Text:
Wednesday, August 18, 2010

KTRU is Dead Long Live KTRU

It appears now that all is lost. It's the second time the University President has tried to sell off KTRU.  This time it seems he has succeeded. The board of regents at the University of Houston has approved the purchase of the station from Rice University leaving essentially no obstacles to the transfer of the license. At this time the final sale price is unknown, but the price could be up to 10 million dollars. U of Houston already operates the Classical outlet KUFH. More here.

.The news was not communicated to the student of Rice University whatsoever. A blog leaked it on the 16th. The sale closed on the 17th. More here. I can't tell you much about who KTRU is handling it.  Student DJs were still on air even early this morning.  The schedule on their website says that overnights are automated but this was certainly a live DJ. He cut on at 1:55 AM and gave a legal ID then at about 2:05 gave a brief news announcement about the take over. Audio Below. I spliced together the two segments editing out the pesky hour of copyrighted music content that lay between. I'm not sure if we'll hear another student voice on 91.7 ever.
My bet is that The University of Houston intends to re-launch it with 24/7 NPR, leaving KUFH as all Classical. The Tumor is that the new calls KUHC have already been requested.  It could have been worse, it could have gone to the Educational Media Foundation.

Brief 1:
In the blog post, which classical station does the University of Houston already operate?
Brief 2:
Give the part of the blog post from "KTRU is Dead" up to and including "KUFH. More here." again, switching "board of regents" to "governing board".

Data extract:
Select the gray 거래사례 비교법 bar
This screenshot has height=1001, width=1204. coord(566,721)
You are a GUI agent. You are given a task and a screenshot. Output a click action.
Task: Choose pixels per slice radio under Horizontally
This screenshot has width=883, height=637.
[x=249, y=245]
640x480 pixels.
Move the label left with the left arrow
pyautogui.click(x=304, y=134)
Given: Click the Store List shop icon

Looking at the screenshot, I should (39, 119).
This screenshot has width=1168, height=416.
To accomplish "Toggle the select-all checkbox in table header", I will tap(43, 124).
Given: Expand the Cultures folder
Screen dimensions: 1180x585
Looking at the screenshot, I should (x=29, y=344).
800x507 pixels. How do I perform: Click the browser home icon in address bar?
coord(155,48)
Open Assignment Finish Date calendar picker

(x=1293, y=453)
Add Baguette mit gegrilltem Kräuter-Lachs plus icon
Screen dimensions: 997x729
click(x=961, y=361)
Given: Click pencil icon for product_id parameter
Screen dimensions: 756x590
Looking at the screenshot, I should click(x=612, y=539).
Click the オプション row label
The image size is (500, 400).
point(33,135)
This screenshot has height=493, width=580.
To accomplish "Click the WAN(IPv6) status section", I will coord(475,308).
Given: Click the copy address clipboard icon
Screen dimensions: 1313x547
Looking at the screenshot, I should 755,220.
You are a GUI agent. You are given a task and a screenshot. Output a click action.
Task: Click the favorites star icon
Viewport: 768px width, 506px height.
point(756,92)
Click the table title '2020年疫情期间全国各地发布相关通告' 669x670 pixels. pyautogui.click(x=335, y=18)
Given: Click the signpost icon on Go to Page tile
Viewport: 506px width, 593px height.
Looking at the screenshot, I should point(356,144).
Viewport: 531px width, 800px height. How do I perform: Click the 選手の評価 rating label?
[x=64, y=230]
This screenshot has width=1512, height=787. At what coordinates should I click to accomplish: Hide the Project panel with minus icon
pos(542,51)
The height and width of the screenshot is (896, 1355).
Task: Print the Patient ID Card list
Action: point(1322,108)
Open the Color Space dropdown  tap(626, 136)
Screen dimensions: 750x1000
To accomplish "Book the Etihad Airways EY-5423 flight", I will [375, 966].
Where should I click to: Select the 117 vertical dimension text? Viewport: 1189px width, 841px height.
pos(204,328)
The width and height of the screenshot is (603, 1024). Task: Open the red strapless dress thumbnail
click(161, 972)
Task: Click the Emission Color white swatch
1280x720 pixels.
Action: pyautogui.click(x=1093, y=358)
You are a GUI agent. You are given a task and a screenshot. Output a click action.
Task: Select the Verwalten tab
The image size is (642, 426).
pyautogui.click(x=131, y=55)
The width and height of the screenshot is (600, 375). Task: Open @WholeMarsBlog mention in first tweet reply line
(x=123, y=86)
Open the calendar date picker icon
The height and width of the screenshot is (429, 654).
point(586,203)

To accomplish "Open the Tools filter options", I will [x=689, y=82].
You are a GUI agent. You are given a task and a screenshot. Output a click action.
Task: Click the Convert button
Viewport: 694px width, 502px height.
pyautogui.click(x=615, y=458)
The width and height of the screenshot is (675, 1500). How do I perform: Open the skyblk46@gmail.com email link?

Your solution 1:
KUFH

Your solution 2:
KTRU is Dead Long Live KTRU

It appears now that all is lost. It's the second time the University President has tried to sell off KTRU.  This time it seems he has succeeded. The governing board at the University of Houston has approved the purchase of the station from Rice University leaving essentially no obstacles to the transfer of the license. At this time the final sale price is unknown, but the price could be up to 10 million dollars. U of Houston already operates the Classical outlet KUFH. More here.